Text shown -
<<<<

The main point it seems to me is what the schema should carry as its
namespace... is it (as today):

<xs:schema xmlns:xs="http://www.w3.org/2001/XMLSchema&quot;
xmlns="http://schemas.openehr.org/v1&quot;
  targetNamespace="http://schemas.openehr.org/v1&quot;
elementFormDefault="qualified" version="v1.0.2"
  id="BaseTypes.xsd">

This will result in instance documents that do not describe
whether they conform to the 1.0.0, 1.0.1, or 1.0.2 spec

<xs:schema xmlns:xs="http://www.w3.org/2001/XMLSchema&quot;
xmlns="http://schemas.openehr.org/v1&quot;
  targetNamespace="http://schemas.openehr.org/v1.0.2&quot;
elementFormDefault="qualified"
  id="BaseTypes.xsd">

This will result in instance documents that describe exactly
what version of the spec they conform to, but will result
in every system needing to interoperate with as many
schema files as there are minor releases of openehr.

I don't know what weight the 'version' attribute carries in the xs:schema
tag - I don't understand why there appear to be two ways of indicating the
version in fact.

From the XML schema spec:

"The other attributes (id and version) are for user
convenience, and this specification defines no
semantics for them."

so sticking with the current style of URI is no problem.

yes.

Andrew

Andrew Patterson wrote:

Andrew,

There was a decision by Heath (and others at Ocean) to have a
single namespace for all the openehr XML classes around the time of the
1.0 release. The schemaLocation of XSD files is a separate issue and one
that I would not worry about - assume that all XSD files bundled
together in the same directory belong to the same "release set"
(as is currently the case)

Actually the namespace decision including its current format was made in
conjunction with other openEHR members including yourself and Rong as far as
I remember.

Heath

Actually the namespace decision including its current format was made in
conjunction with other openEHR members including yourself and Rong as far as
I remember.

Yes, sorry - wasn't trying to blame anyone :slight_smile: I meant that the final
decision as to what actually went into the schemas was
done by Ocean because you guys were editing the schema files -
but we all did have a discussion about the various pros and
cons and the group consensus was to have a versioned namespace..

Andrew

Thomas,

The original namespace was designed in a way that would not require a change until there was a radical RM (or schema design) change.

I would suggest that the principles are similar to archetype versions and revisions, the namespace will require a change when the schema change breaks existing data, otherwise it is just a version change.

The version attribute in the schema does not affect the data at all, it is for version control information to the users of the schema. I don’t care what goes there but at the time the openEHR release seemed logical. If a new release changes the schema (in a compatible way) the release number of that specific schema can change otherwise I don’t see any need to upgrade the version ID just because of a new release, but as I said I don’t care that much because it has no affect on the data as long as I know what schema I need to deploy with my version specific openEHR components.

The question is, what do we do when we do have a data breaking schema change, like potentially in r1.1? I suggest that we just go with http://schemas.openehr.org/v1.1 and we can assume the old http://schemas.openehr.org/v1 meant r1.0.x. It wasn’t expected to have such a substantial schema change until r2 but I guess that is the reality of software.

>>>>

(Data for locating visible targets)
<<<<

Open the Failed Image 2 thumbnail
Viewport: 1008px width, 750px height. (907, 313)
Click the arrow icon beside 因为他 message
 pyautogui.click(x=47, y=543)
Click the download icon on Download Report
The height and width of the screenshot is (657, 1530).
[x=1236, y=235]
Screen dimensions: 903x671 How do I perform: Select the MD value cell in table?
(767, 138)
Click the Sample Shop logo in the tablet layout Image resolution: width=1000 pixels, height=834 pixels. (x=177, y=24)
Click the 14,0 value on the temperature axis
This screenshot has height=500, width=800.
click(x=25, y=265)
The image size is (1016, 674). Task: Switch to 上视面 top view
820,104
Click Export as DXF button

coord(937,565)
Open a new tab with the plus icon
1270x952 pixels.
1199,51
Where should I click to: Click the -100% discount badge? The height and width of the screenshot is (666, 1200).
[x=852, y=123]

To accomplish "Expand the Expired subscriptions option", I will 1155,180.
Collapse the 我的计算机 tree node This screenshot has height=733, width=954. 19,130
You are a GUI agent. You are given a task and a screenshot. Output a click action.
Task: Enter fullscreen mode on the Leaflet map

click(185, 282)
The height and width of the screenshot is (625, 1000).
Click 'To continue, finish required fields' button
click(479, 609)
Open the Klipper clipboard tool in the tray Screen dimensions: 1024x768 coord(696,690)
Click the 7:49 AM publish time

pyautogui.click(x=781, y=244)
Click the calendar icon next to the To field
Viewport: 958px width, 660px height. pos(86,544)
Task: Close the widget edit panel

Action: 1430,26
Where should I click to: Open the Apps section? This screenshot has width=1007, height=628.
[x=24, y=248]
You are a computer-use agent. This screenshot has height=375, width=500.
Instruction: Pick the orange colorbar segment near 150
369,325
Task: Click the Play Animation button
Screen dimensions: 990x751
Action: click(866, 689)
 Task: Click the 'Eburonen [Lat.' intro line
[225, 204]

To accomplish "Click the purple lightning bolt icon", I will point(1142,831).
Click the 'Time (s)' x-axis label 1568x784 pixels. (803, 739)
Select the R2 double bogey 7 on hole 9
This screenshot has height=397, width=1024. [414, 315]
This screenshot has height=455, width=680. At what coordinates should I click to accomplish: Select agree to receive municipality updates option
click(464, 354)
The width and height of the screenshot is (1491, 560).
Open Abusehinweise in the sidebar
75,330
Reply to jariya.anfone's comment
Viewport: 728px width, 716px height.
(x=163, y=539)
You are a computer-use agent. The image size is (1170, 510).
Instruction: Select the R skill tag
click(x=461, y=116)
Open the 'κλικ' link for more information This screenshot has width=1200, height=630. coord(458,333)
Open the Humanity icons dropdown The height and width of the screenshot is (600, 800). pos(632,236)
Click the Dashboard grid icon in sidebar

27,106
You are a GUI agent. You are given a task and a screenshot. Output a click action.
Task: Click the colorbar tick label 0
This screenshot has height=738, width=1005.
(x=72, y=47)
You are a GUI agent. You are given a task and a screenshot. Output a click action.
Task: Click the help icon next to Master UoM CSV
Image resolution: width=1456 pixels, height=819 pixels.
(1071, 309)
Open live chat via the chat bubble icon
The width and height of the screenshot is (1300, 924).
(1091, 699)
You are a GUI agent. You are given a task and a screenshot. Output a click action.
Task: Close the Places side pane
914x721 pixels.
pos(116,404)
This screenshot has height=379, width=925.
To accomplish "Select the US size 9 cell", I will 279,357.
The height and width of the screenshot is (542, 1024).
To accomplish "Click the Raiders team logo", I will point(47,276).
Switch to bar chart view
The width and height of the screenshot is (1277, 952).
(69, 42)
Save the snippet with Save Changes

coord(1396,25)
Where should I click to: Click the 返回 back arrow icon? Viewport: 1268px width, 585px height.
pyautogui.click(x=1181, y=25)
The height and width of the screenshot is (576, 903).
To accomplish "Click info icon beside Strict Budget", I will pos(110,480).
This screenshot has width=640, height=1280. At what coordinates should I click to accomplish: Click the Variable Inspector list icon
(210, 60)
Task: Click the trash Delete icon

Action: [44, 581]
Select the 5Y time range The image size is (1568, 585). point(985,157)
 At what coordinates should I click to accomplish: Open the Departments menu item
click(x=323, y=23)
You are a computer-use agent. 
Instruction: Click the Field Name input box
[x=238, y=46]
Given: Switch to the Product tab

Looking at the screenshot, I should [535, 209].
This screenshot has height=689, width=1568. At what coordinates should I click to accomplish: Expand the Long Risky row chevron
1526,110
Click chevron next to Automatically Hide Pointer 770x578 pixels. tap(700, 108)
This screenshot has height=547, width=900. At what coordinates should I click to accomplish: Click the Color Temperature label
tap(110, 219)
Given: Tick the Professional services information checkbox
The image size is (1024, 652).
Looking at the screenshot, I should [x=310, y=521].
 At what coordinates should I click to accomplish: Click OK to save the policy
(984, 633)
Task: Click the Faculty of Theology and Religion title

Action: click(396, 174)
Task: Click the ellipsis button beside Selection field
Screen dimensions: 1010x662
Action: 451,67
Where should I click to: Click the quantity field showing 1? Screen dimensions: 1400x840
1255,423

>>>>

Set of tasks -
[1] Reproduce the stretch of the namespace discussion from "The question is, what" through "reality of software.", substituting "major" for "substantial".
[2] Resume the discussion of schema namespaces from its last sentence onward.

Results of the exercise -
[1]
The question is, what do we do when we do have a data breaking schema change, like potentially in r1.1? I suggest that we just go with http://schemas.openehr.org/v1.1 and we can assume the old http://schemas.openehr.org/v1 meant r1.0.x. It wasn’t expected to have such a major schema change until r2 but I guess that is the reality of software.

[2]
Jumping ship to another style such as http://schemas.openehr.org/2009/03 would also be reasonable, it would just mean we have to correlate release dates with release numbers.

BTW Andrew,

There is an optional rm_version in the archetype_details attached to any archetyped locatable. We currently populate this only when we specify a template_id on the composition, which is all compositions in our applications. We could suggest that this is required for all compositions and make this the handle to determine what schema to use for validation.

Heath

My attempt to summarise this discussion, and how we should proceed:

  • we should stick with name-spaces based on major releases, where ‘major’ means a change in the first or second place of the release id, e.g. 1.0 → 1.1 or 1.1 → 1.2 or 1.2 → 2.0;

  • so currently for Release 1.0.2 we should leave the name space as is, i.e. xmlns=MailScanner has detected a possible fraud attempt from “schemas.openehr.org” claiming to be “http://schemas.openehr.org/v1”

  • in terms of handling minor version ids inside the schemas…

  • since there is a chain of inclusion going on, a change to one schema will cause changes to all others above it in the inclusion chain (but not below). Therefore the ‘version’ of each schema should be allowed to change independently.

  • if we say that all current Release 1.0.1 schemas are ‘version 1.0.1’ then we should update the ‘version’ to ‘1.0.2’ in the schemas from Base_types.xsd all the way up the chain (which just happens to be all the schemas in this case).

  • but generally, we only change version numbers on a schema if either it has a local modification, or if an included schema has had a new release.
    As Andrew says, systems will end up dealing with multiple releases of schemas, that is inevitable. But this will be minimised, since data will only have to know about changes in major version, which we cater for by the above method (issue a schema with a new namespace).

  • thomas beale

Thomas Beale wrote:

(attachments)

OceanCsmall.png

The question is, what do we do when we do have a data breaking schema
change, like potentially in r1.1? I suggest that we just go with
http://schemas.openehr.org/v1.1 and we can assume the old
http://schemas.openehr.org/v1 meant r1.0.x. It wasn't expected to have such
a substantial schema change until r2 but I guess that is the reality of
software.

I am also concerned about 'non-breaking' changes though - well, it depends
on your definition of a breaking change - but say we add an
optional element to a xml type? This doesn't break any existing data
because all instances will still comply with the new schema - however,
new instances will now potentially not comply with the old schema. Do
we consider these breaking changes? Are we expecting to create a
new namespace if we do this type of change?

Jumping ship to another style such as http://schemas.openehr.org/2009/03
would also be reasonable, it would just mean we have to correlate release
dates with release numbers.

This has one advantage in that it is possible to release new major
versions of the spec _without_ updating the schema. So if v1.2 needs
no schema changes over v1.1, the 1.2 released schemas can be left as
http://schemas.openehr.org/2009/03 - and people won't be confused
thinking that their data isn't the right 'version'.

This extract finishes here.